Although it is equal parts a competent crime thriller and a character study of an isolated mathematician savant, The Accountant is essentially a disguised superhero movie that in some ways makes up for the fact that Affleck’s Batman will never see a solo outing. Christian Wolff’s “powers” are rooted in his autism and a childhood primed by his father to resist bullies.

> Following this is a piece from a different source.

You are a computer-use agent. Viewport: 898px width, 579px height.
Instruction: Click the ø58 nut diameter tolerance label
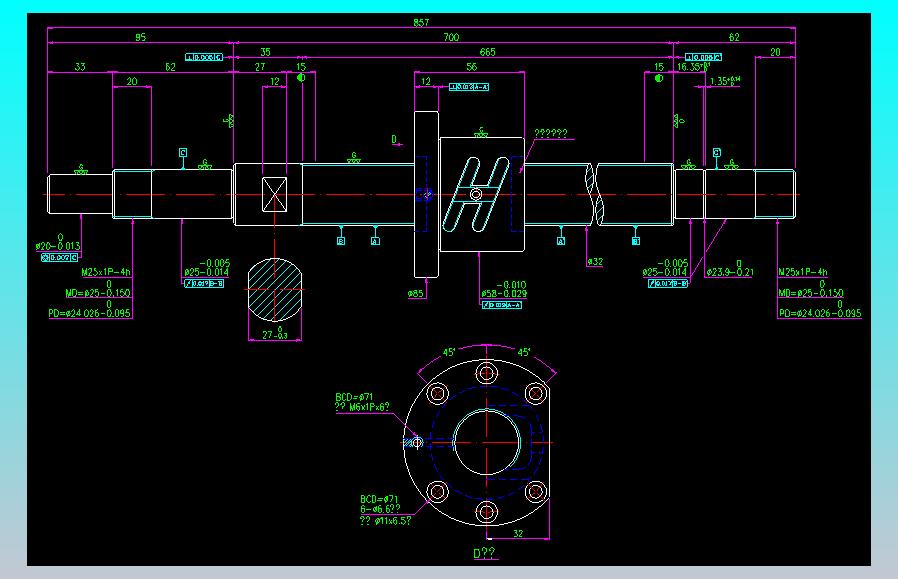pyautogui.click(x=504, y=289)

This manifests in rather more robust skills than the typical chartered professional, and a peculiar moral compass that allows him to work with some criminal enterprises in rooting out financial irregularities, whilst engaging in vigilante justice against others. The bursts of action are well-choreographed and blessedly free of jump-cuts. It is The Accountant‘s pacing as much as the violence which makes this a strictly adult affair. Although high-functioning autism has become a trope, it is handled here with some sensitivity and it would be reductive to boil Wolff’s character down to nothing more than “socially awkward Batman” (which is, arguably, just Batman). Affleck injects welcome nuance to his performance, particularly in his scenes with Anna Kendrick. However, the awkwardly preachy post-conclusion scene is… incongruous.